The researchers achieved this enhancement by making hBN crystals using isotopically purified boron. Natural boron contains two isotopes that differ in weight by about 10%, a combination that significantly degrades the crystal's optical properties in the infrared.
Researchers from the University of California, San Diego, Kansas State University, Oak Ridge National Laboratory and Columbia University also contributed to the study.
The researchers calculate that a lens made from their purified crystal can in principle capture images of objects as small as 30 nm in size.
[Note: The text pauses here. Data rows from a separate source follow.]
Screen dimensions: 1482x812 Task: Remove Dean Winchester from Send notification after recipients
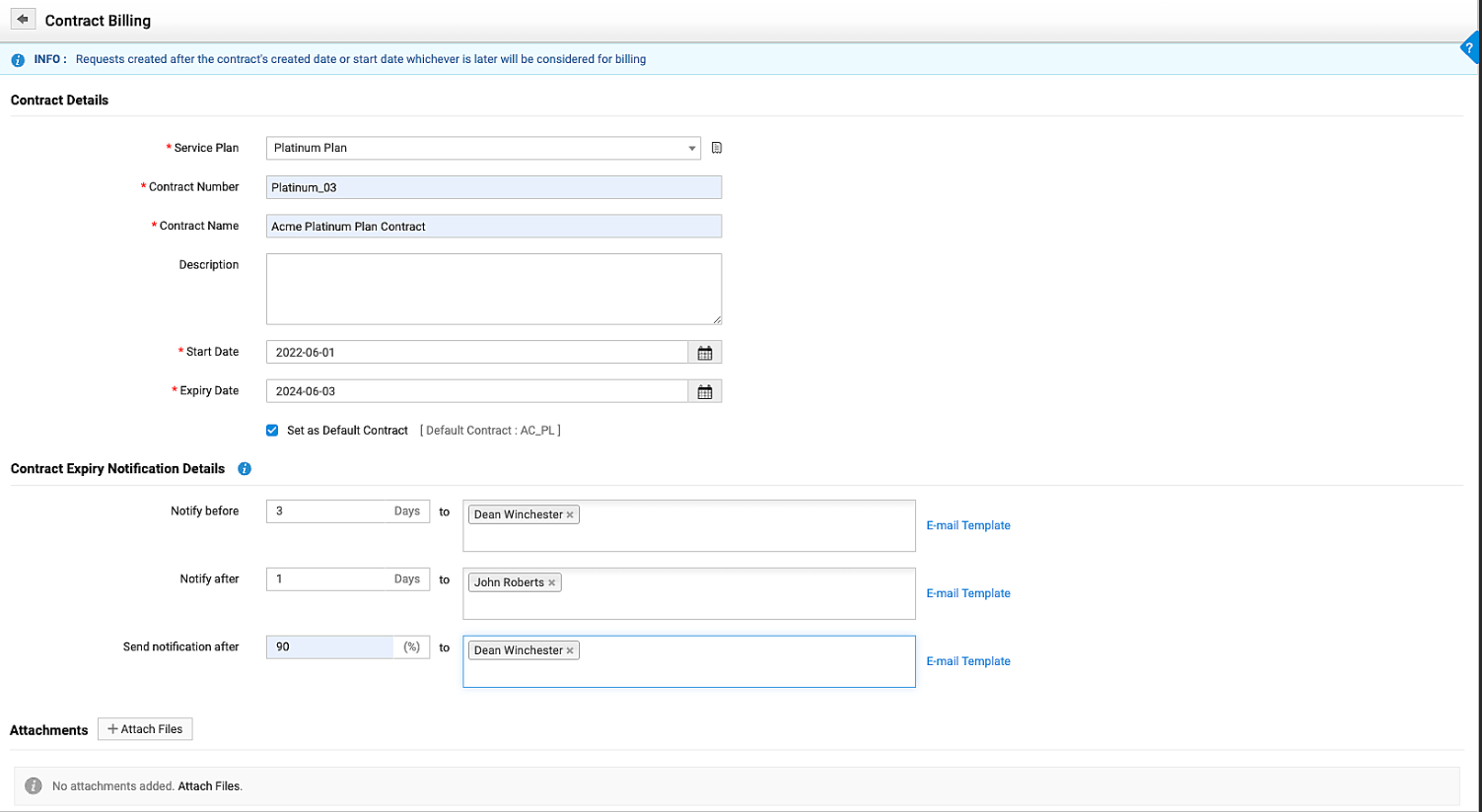click(570, 651)
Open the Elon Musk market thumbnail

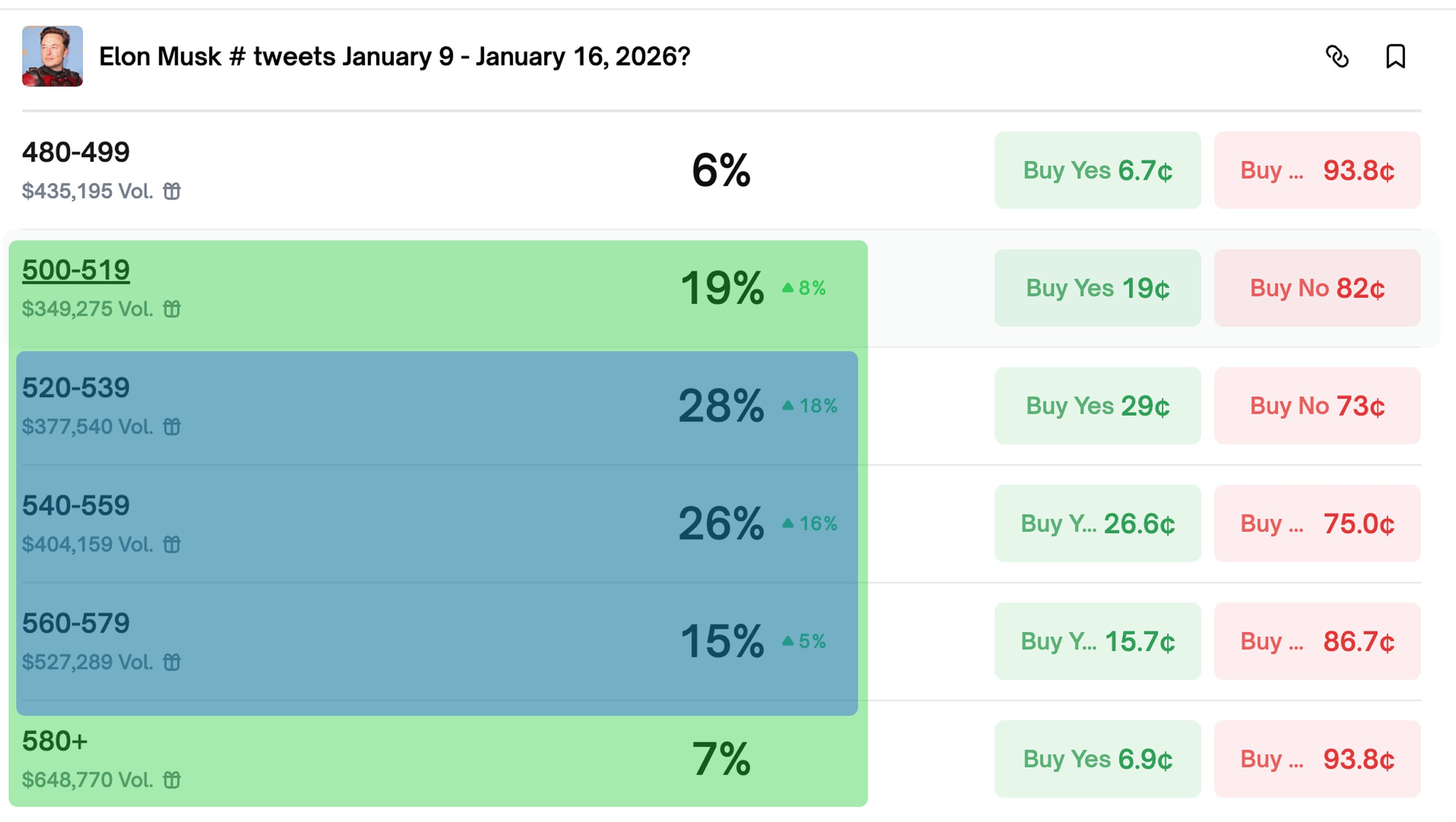(52, 56)
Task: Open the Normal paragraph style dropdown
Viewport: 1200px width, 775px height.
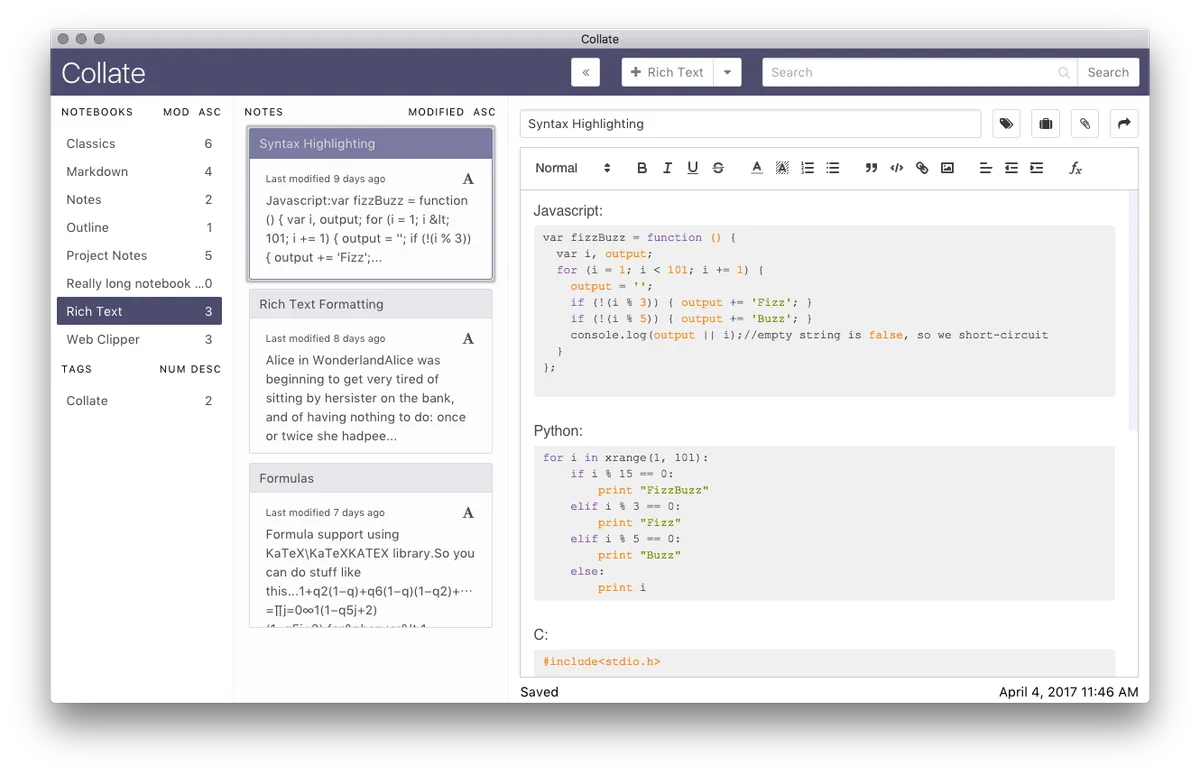Action: pos(572,168)
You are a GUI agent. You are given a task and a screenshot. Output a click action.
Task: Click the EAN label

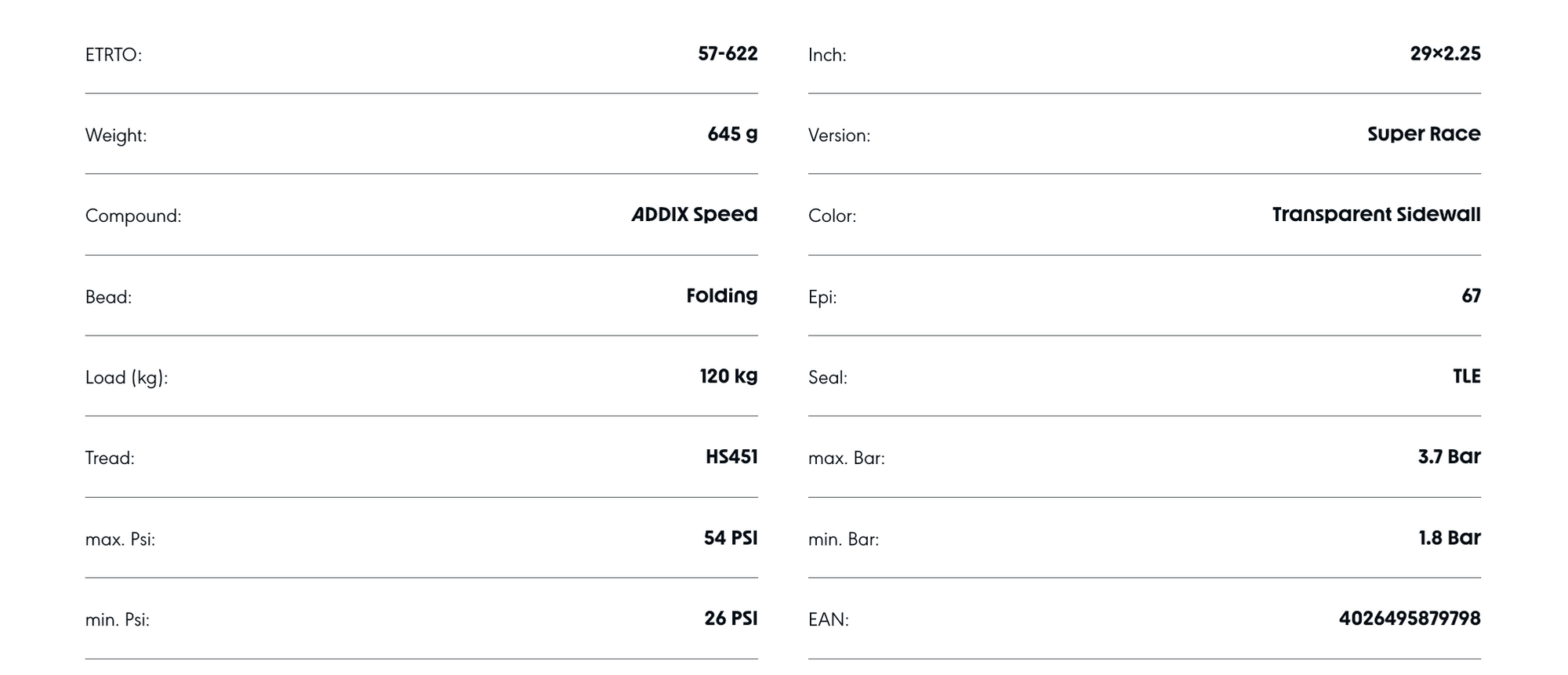829,620
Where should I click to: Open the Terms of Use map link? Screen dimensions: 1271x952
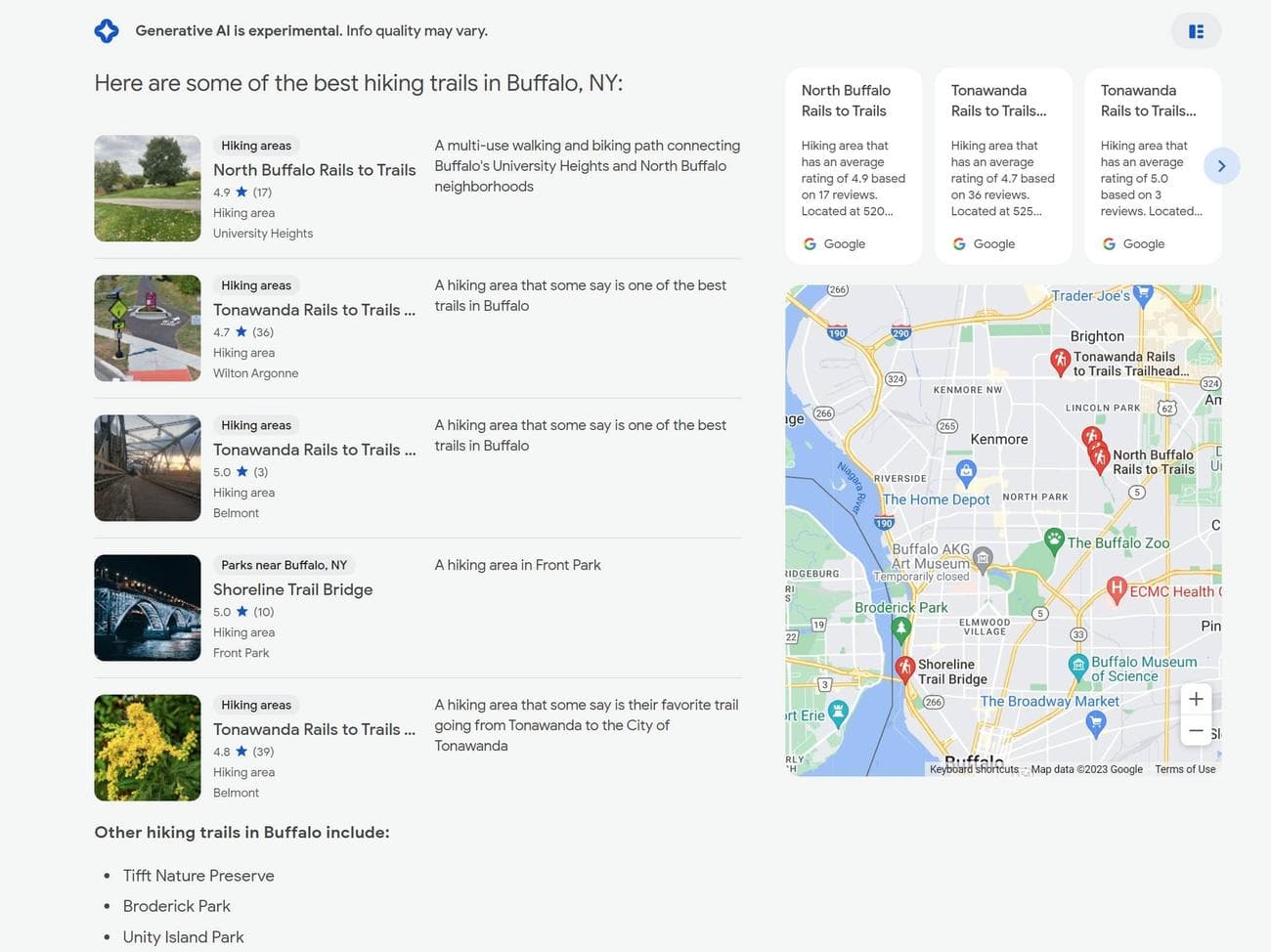tap(1185, 769)
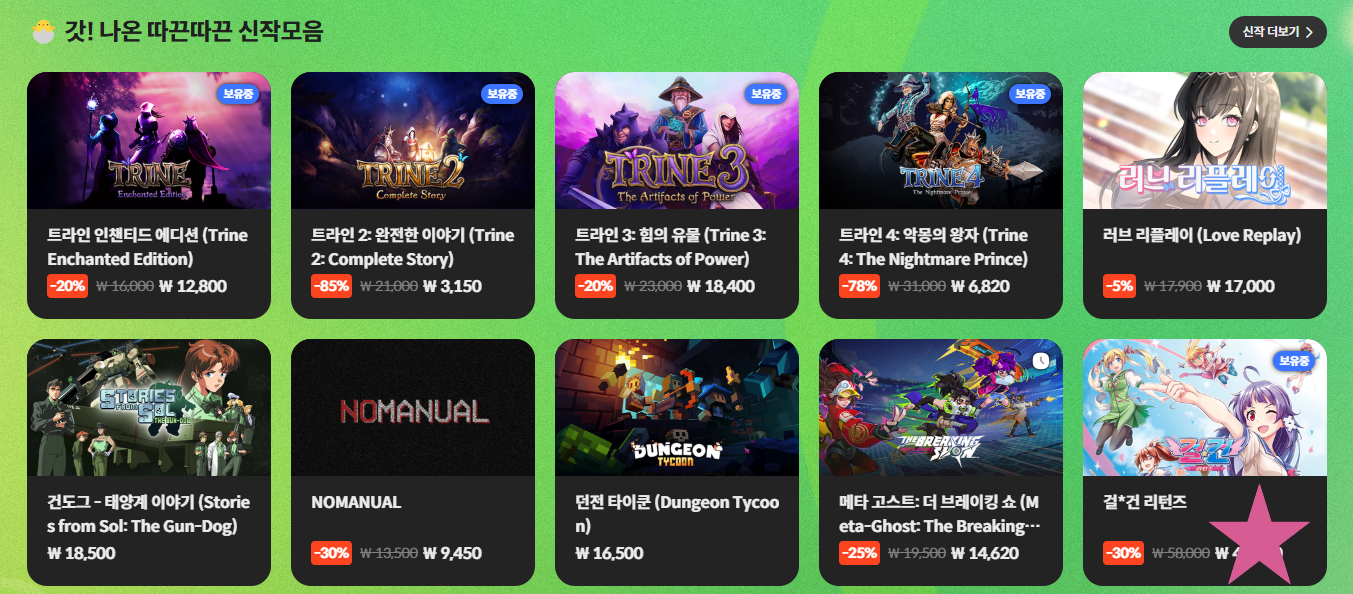Click the -85% discount tag on Trine 2
This screenshot has width=1353, height=594.
coord(331,286)
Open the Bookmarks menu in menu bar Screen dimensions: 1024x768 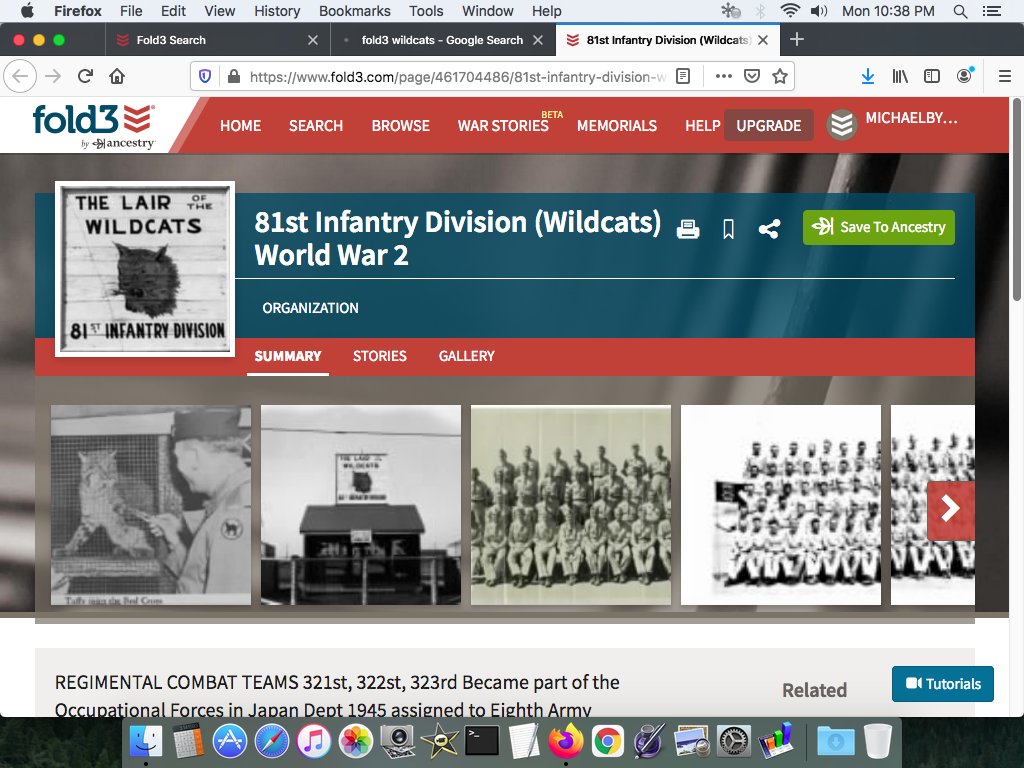(x=354, y=11)

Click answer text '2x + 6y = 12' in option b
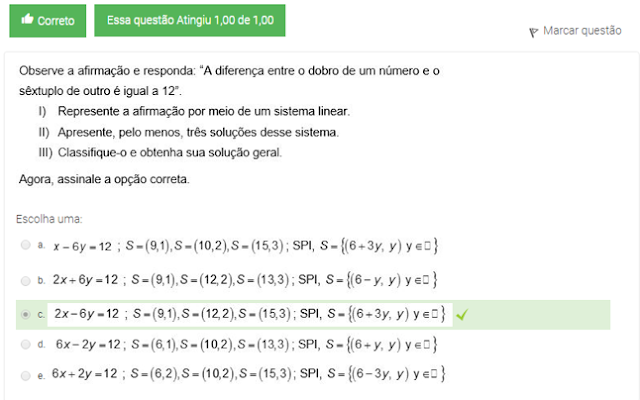[x=86, y=280]
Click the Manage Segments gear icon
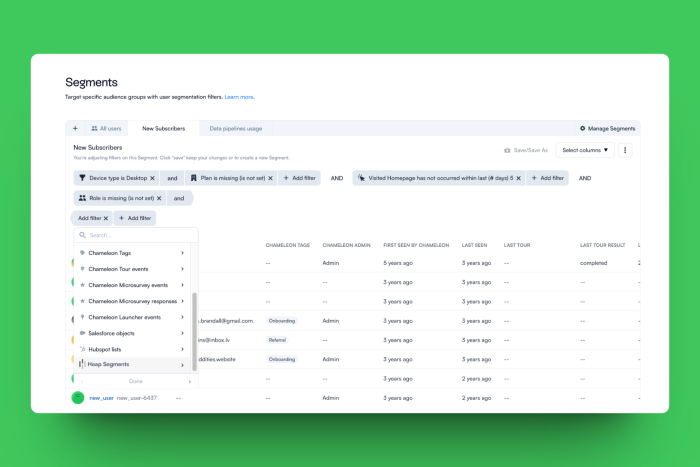Image resolution: width=700 pixels, height=467 pixels. pyautogui.click(x=583, y=129)
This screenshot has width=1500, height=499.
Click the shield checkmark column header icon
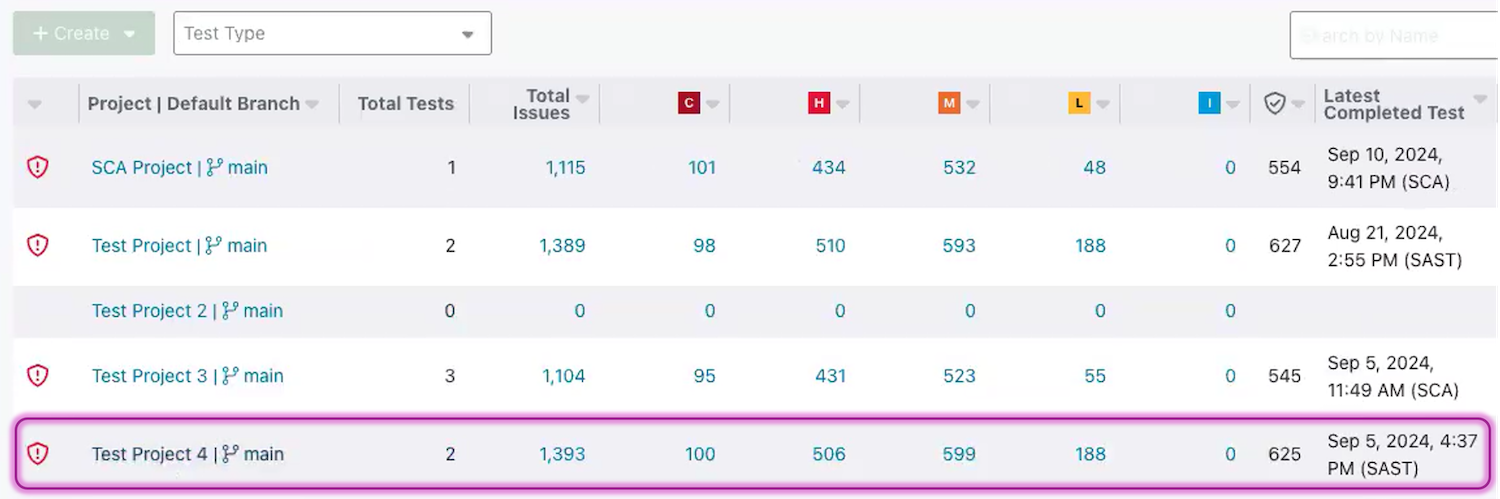point(1274,103)
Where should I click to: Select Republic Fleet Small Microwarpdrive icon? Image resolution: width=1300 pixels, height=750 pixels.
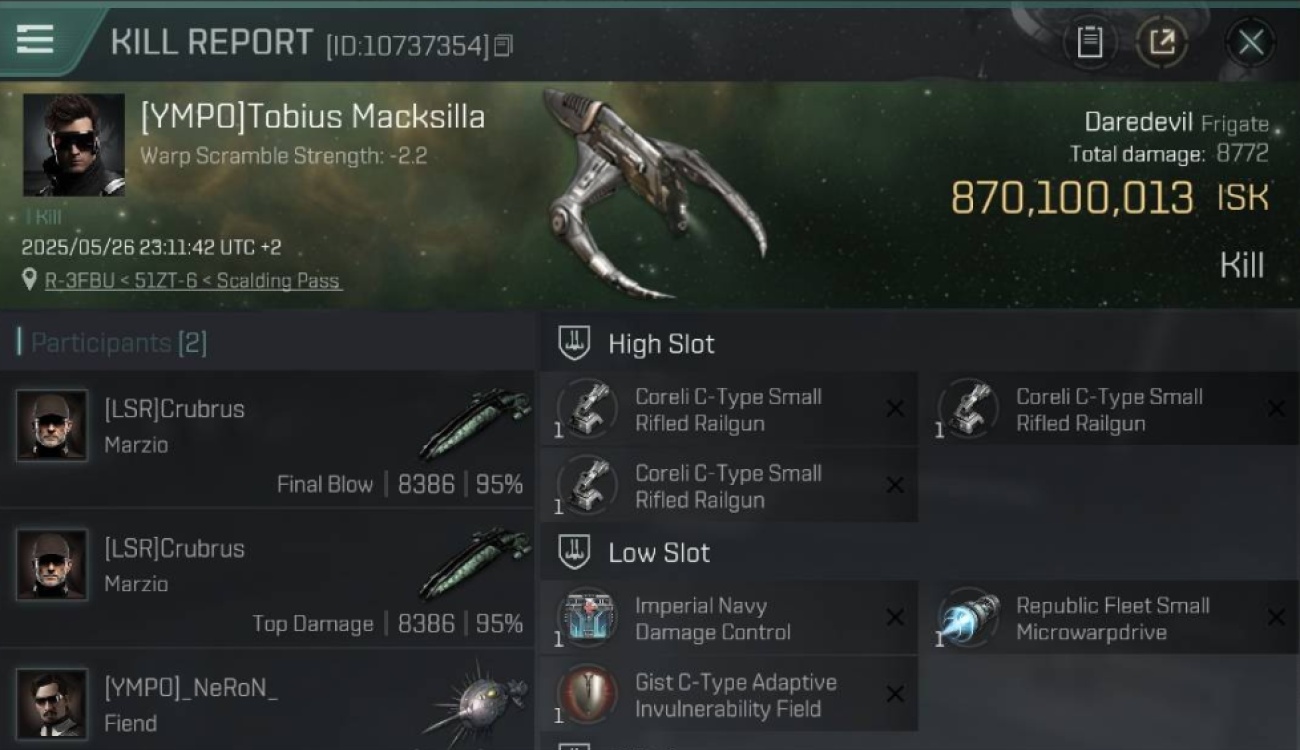(x=968, y=618)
The conventional diffraction limit of about a half a wavelength is surpassed by using hBN due to its ability to support surface phonon polaritons, hybrid particles made up of photons of light coupling with vibrating, charged atoms in a crystal that have wavelengths much shorter than the incident light.
In the past, the problem with using polaritons in this fashion has been the rapidity with which they dissipate. By using hBN crystals made from 99% isotopically pure boron, the researchers measured a dramatic reduction in optical losses compared to natural crystals, increasing the polariton's lifetime three-fold, which allows them to travel triple the distance. This improvement translates into a significant improvement in imaging resolution. The researchers' theoretical analysis suggests that another factor of ten improvement is possible.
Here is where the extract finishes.